The Blue Angels flight acrobats grounded. Fewer Navy patrols in the Middle East. A thousand fewer Secret Service agents and investigators. Widespread furloughs.
In painstaking and relentless detail, the Obama administration is leaking out stark plans for government cutbacks if the automatic spending cuts known as the budget sequester takes effect March 1, hoping to pressure Republicans to reach a compromise by showing the consequences in their home districts.
It's a giant game of political chicken, and the administration makes no apologies.
"We want every lawmaker to understand that these sequester cuts have an impact, on our security, on the economy and on jobs in their districts where people are going to vote again in 2014," said one senior administration official familiar with the administration's strategy. The official spoke only on condition of anonymity because he was not authorized to talk to the media.
The administration has particularly focused on national security programs, hoping to hit Republicans with the consequences of letting the sequester go through.
Over the last three weeks, Pentagon officials have held several news conferences and gone on TV to describe cuts they argue will leave the military a "hollow fighting force." And each branch of the military submitted its own stark plans. The Navy's plan to cut Middle East and anti-ballistic missile patrols, furlough civilian workers for a month and delay ship repairs back at home bases created quite a stir.
The Homeland Security Department got into the act too, leaking a memo to employees and budget plans that could shrink the Secret Service by 1,000 agents, investigators and employees.
Even President Barack Obama joined the chorus with some toughly worded references in his State of the Union address Tuesday night.
"These sudden, harsh, arbitrary cuts would jeopardize our military readiness. They'd devastate priorities like education, energy and medical research. They would certainly slow our recovery, and cost us hundreds of thousands of jobs. That's why Democrats, Republicans, business leaders and economists have already said that these cuts, known here in Washington as 'the sequester,' are a really bad idea," Obama declared.
GOP leaders are holding their ground. House Speaker John Boehner said Wednesday he did not see a scenario in which Congress could reach an agreement to stop the cuts by March 1.
But among the rank and file, there are some signs that the relentless campaign is hitting home, especially with lawmakers whose districts host military bases.
Rep. Duncan Hunter Jr., R-Calif., whose San Diego district is home to major naval operations, said he is deeply concerned about the impact of the sequester cuts on the military's capabilities.
“Our defense is going to be tied to our economy, so as our economy keeps stagnated, it’s going to be hard for us to have the military we need,” Hunter told the Washington Guardian’s partner, TellDC.com in an interview earlier this week.

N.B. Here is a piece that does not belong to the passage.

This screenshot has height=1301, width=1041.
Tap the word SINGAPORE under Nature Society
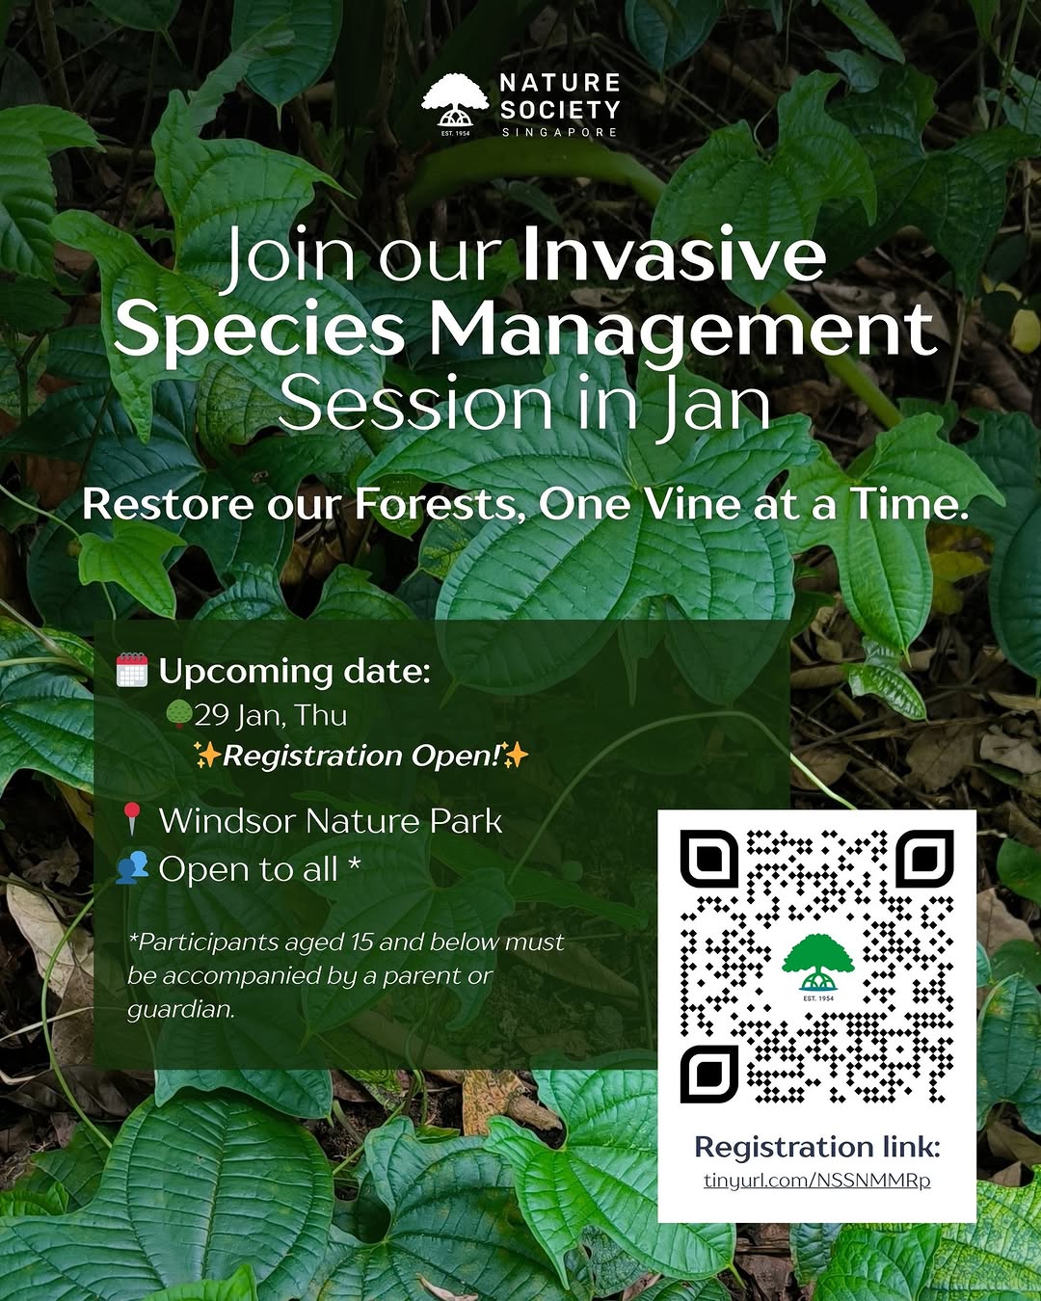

“If sequester goes through, we’re going to have fewer ships than we had than during World War I. We’re going to have fewer planes than we had since the Air Force broke out from the Army Air Corps in the mid-1940s. It’s going to take a dramatic toll on the US military and it’s going to stop of us from being in the places we need to be."
“So sequester is a big deal, but if you tie it in with the fiscal cliff and the economic crisis we’re still in in this country, it looks even worse,” Hunter added.
Likewise, Sens. Marco Rubio of Florida and Rand Paul of Kentucky -- two of the GOP's rising stars -- showed the sort of divide the debate is taking inside the Republican Party during separate speeches on the night of the State of the Union.
Rubio, whose state hosts numerous military installations, called the sequester cuts on the military "devastating" and urged his colleagues to replace them with "responsible spending reforms."
Paul, on the other hand, argued the sequester should be left to stand and that Congress should enact even deeper cuts to avoid a downgrade of its credit rating.
In the end, all politics are local. Whether there are enough local concerns about sequester to impact the national debate, however, remains to be seen.